*** Opening of DATA FOR ANALYSIS ***
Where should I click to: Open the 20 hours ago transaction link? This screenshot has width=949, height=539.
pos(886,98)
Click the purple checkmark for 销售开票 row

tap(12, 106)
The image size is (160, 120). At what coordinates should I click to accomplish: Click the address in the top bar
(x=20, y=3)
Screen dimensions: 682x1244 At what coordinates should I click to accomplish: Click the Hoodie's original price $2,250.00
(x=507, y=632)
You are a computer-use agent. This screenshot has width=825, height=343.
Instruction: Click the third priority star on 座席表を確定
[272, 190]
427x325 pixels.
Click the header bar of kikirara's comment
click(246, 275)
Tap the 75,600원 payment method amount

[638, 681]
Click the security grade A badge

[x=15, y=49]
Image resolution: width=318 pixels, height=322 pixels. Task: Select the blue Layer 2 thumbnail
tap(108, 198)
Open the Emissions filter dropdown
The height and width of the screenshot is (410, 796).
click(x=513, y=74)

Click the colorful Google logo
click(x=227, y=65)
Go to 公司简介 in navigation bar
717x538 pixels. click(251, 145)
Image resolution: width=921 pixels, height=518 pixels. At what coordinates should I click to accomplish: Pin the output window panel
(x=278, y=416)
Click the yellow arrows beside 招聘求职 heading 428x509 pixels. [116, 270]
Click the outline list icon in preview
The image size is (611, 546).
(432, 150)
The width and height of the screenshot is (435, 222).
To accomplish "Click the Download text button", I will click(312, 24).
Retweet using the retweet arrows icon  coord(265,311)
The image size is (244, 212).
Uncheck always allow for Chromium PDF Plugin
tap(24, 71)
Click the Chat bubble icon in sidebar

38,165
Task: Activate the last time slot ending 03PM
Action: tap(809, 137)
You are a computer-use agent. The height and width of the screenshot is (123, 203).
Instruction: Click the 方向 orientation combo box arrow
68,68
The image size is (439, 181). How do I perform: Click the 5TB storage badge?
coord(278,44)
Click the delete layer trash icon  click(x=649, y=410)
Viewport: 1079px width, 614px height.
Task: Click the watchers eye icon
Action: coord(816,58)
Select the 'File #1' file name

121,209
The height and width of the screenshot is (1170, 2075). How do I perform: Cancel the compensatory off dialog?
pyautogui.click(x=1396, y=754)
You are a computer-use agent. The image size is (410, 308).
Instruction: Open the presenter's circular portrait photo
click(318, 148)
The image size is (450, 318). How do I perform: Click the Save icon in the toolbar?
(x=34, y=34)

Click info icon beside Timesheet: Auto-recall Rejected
*** Close of DATA FOR ANALYSIS ***
Answer with an exact copy of the lines from the one containing "The image size is (244, 212)." through the end of the entries above, leaving out everything before.

■ TASK SOLUTION:
The image size is (244, 212).
Uncheck always allow for Chromium PDF Plugin
tap(24, 71)
Click the Chat bubble icon in sidebar

38,165
Task: Activate the last time slot ending 03PM
Action: tap(809, 137)
You are a computer-use agent. The height and width of the screenshot is (123, 203).
Instruction: Click the 方向 orientation combo box arrow
68,68
The image size is (439, 181). How do I perform: Click the 5TB storage badge?
coord(278,44)
Click the delete layer trash icon  click(x=649, y=410)
Viewport: 1079px width, 614px height.
Task: Click the watchers eye icon
Action: coord(816,58)
Select the 'File #1' file name

121,209
The height and width of the screenshot is (1170, 2075). How do I perform: Cancel the compensatory off dialog?
pyautogui.click(x=1396, y=754)
You are a computer-use agent. The image size is (410, 308).
Instruction: Open the presenter's circular portrait photo
click(318, 148)
The image size is (450, 318). How do I perform: Click the Save icon in the toolbar?
(x=34, y=34)

Click info icon beside Timesheet: Auto-recall Rejected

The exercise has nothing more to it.